I've got a E-450 short bus with the same weight ratings. The 225/75 tires these things typically use have a far lower rating than your average Load Range E truck tire. One thing you can do (which I've done) is to mount 265/75-16 Load Range E tires on the fronts and rear outers, and 235/85-16 on the rear inners and spare rim. Tire diameter is the same. and the narrower inner tires keep the pair from scrubbing against eachother and building heat. To use 265's on the inners would require 2" spacers between the dual wheels...which will increase your track width and make it even harder to stuff down that skinny little trail to the river bank. And yeah, they recommend a 7" rim for 265's and all that...but people install 265's on 6" dually rims all the time and it works just fine. Myself included. I got Kenda Klever M/T's. Cheap, steel belted 3-ply sidewalls. Damn tough tires with good grip. Fookin' loud on the highway...but its a camper and not your daily driver.

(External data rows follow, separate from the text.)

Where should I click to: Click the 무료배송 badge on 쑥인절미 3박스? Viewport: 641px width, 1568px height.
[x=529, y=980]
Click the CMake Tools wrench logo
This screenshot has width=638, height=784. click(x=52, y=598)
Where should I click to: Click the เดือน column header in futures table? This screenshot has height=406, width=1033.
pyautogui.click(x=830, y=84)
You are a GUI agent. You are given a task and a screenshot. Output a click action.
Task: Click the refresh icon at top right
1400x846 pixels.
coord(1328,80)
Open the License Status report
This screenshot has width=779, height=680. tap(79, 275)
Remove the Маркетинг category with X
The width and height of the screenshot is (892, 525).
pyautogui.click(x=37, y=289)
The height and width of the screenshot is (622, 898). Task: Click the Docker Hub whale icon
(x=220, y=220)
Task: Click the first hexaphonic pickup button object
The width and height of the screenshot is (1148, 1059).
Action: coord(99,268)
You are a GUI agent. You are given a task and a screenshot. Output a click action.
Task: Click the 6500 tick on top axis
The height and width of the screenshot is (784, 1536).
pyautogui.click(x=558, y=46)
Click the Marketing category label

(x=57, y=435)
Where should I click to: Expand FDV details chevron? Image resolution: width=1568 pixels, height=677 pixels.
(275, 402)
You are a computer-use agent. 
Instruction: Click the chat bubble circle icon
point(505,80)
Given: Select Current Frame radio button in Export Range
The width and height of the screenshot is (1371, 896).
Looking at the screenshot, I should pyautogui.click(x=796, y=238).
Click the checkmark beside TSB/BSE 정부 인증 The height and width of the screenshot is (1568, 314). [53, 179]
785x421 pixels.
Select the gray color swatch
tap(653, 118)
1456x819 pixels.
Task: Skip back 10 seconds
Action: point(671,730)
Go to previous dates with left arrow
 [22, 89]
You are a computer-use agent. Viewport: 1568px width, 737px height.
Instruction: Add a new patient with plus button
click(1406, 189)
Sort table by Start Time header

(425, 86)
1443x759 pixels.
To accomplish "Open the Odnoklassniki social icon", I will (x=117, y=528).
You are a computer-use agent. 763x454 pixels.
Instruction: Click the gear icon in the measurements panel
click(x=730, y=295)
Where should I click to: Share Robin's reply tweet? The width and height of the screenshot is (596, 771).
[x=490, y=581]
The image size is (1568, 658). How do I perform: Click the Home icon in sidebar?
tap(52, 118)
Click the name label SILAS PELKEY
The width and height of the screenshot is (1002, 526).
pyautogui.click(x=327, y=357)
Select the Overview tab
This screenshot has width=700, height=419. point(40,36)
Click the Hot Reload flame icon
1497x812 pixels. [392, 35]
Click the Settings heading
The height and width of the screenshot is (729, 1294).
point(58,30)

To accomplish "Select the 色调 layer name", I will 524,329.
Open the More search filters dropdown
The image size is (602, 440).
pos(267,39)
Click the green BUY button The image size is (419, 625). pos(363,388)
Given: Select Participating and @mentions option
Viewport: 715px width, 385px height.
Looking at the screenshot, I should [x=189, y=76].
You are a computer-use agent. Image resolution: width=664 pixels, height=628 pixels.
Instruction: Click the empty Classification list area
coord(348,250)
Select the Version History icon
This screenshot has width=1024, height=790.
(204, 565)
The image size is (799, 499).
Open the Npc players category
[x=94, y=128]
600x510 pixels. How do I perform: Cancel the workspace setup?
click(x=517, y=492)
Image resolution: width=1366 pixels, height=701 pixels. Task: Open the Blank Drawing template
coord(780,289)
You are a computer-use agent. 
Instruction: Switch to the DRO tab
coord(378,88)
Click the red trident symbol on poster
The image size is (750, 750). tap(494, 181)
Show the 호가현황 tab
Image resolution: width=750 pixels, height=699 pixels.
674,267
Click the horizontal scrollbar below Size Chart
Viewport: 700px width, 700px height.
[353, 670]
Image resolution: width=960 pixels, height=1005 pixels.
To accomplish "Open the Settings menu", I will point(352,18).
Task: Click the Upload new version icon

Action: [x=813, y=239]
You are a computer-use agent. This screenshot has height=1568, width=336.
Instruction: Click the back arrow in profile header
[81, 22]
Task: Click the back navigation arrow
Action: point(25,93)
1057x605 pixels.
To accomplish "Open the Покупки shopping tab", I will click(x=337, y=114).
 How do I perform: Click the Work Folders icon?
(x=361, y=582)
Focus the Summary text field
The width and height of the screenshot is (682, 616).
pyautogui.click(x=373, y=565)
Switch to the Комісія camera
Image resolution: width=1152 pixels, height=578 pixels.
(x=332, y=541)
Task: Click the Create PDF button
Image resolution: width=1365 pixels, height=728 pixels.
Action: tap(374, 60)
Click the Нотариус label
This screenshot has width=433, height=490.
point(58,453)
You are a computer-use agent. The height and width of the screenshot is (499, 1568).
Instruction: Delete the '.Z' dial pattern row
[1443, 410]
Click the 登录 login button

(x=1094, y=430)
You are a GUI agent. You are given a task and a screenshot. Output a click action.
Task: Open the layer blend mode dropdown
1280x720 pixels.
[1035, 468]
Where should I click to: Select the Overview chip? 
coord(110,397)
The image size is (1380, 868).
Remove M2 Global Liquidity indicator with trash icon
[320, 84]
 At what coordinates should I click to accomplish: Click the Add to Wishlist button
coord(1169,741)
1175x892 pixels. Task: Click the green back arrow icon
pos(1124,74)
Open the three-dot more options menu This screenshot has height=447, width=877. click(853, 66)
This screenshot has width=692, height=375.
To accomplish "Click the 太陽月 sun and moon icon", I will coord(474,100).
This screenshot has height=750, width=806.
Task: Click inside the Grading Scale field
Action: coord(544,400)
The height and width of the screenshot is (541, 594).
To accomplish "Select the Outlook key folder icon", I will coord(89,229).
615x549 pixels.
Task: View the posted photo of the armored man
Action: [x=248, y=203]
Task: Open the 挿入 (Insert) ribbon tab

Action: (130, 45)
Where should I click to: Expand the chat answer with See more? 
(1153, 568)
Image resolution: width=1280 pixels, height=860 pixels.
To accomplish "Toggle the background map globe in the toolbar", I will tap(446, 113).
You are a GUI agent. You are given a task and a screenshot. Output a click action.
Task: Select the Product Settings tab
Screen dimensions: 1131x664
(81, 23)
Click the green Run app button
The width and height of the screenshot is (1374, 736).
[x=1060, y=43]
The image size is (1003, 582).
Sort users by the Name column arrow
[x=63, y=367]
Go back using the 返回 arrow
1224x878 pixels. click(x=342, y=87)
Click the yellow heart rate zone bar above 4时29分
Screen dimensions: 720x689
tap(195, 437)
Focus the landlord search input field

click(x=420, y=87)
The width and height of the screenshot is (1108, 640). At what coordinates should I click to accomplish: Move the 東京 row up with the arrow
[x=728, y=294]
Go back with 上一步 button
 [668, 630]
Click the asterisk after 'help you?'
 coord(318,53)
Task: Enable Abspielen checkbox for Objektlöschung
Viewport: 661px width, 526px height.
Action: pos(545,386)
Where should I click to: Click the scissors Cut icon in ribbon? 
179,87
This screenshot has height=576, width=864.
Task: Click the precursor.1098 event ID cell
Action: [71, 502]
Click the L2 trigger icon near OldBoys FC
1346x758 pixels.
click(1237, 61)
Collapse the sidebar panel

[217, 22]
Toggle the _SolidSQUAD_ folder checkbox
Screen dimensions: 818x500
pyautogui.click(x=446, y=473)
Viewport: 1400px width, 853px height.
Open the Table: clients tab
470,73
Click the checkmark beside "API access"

Re: Spacers - 2" spacers are the narrowest you can use without cutting the wheel studs down...which would then necessitate the use of spacers in the future.
Here's a photo of my DIY suspension lift. I made the 2.25" rear block from a 1.5" chunk of 3x6 steel tube, .375 plate and a bolt. Bought new U-bolts longer than stock. On the front, I bought the spring spacers off Ebay for 2wd F350, and had to flip the big Jesus bolt upside down to make them work. Alignment guy fixed the camber, but caster is right at the limit of acceptability. Fabbing a radius arm drop would fix this, but this truck will probably get Weldtec suspension next spring.